Move the lines starting at the one that has "Viewport: 600px width, 414px height." and stopping after the last line into your reply, copying each line in full and adding 143 to every coordinate in the answers.

#### [Entries on where items appear]
• • •

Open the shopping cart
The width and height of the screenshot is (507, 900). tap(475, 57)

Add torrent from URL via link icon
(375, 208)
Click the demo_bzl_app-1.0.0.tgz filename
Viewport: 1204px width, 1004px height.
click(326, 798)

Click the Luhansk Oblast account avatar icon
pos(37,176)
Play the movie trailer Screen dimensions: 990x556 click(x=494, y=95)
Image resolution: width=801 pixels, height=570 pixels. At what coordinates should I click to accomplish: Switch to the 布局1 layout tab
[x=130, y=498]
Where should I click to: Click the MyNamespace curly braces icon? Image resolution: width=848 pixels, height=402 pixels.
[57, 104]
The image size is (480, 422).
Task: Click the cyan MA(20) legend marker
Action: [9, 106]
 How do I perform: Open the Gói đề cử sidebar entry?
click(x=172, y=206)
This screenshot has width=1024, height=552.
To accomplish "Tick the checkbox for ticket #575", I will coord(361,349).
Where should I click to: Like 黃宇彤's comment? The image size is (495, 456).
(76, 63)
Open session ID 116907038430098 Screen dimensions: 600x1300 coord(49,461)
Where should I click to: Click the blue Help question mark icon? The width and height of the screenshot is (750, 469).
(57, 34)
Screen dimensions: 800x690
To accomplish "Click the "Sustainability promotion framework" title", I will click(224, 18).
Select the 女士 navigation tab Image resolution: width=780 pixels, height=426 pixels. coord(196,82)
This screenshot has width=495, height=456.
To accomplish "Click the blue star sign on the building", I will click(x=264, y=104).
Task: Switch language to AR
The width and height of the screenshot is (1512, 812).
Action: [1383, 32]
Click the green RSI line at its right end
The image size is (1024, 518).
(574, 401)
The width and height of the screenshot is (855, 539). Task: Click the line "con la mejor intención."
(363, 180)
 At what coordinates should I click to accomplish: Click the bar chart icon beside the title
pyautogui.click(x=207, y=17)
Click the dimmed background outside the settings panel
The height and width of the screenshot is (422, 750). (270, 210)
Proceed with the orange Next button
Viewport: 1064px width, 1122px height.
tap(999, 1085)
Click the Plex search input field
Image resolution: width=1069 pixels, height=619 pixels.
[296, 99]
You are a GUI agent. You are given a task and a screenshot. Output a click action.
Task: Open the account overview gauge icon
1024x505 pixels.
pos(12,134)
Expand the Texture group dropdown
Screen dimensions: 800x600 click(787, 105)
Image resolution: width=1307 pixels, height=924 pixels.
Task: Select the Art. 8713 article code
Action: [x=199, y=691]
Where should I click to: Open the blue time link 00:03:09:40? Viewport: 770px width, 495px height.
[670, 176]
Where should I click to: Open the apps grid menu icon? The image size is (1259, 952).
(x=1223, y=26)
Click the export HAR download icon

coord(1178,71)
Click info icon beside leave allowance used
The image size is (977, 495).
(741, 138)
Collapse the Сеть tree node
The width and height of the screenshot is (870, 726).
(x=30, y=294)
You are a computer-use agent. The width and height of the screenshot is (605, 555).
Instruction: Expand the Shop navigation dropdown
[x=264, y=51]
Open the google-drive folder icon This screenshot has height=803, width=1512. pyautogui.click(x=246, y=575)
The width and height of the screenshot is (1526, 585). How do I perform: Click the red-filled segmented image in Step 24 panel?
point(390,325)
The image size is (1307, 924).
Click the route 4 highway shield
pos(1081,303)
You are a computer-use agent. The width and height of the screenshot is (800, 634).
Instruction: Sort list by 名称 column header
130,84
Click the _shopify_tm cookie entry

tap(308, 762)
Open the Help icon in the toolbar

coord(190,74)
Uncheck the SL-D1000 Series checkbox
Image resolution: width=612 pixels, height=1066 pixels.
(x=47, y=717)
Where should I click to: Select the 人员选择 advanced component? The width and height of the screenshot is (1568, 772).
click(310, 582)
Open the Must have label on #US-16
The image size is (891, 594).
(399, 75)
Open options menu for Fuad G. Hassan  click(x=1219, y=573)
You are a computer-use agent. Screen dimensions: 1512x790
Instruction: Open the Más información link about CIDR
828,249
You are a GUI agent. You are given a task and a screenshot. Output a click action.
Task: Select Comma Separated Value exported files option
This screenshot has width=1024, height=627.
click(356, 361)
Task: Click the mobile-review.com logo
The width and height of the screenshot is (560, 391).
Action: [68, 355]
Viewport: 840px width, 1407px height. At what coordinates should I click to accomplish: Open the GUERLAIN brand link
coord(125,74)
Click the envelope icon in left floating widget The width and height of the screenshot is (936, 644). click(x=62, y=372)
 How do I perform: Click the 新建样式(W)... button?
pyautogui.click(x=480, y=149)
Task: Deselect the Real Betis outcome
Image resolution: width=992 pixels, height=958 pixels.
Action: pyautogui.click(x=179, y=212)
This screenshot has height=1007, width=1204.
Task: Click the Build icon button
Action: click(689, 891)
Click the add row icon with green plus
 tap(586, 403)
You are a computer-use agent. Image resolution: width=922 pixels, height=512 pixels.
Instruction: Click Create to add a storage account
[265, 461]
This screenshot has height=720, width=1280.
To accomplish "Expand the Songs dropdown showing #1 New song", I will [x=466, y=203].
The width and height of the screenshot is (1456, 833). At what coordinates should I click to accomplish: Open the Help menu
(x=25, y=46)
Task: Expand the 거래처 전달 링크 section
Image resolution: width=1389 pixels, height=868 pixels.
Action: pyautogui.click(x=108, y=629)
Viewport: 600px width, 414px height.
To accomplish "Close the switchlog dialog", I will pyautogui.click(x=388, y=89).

• • •

#### [REPLY]
Viewport: 600px width, 414px height.
To accomplish "Close the switchlog dialog", I will pyautogui.click(x=531, y=232).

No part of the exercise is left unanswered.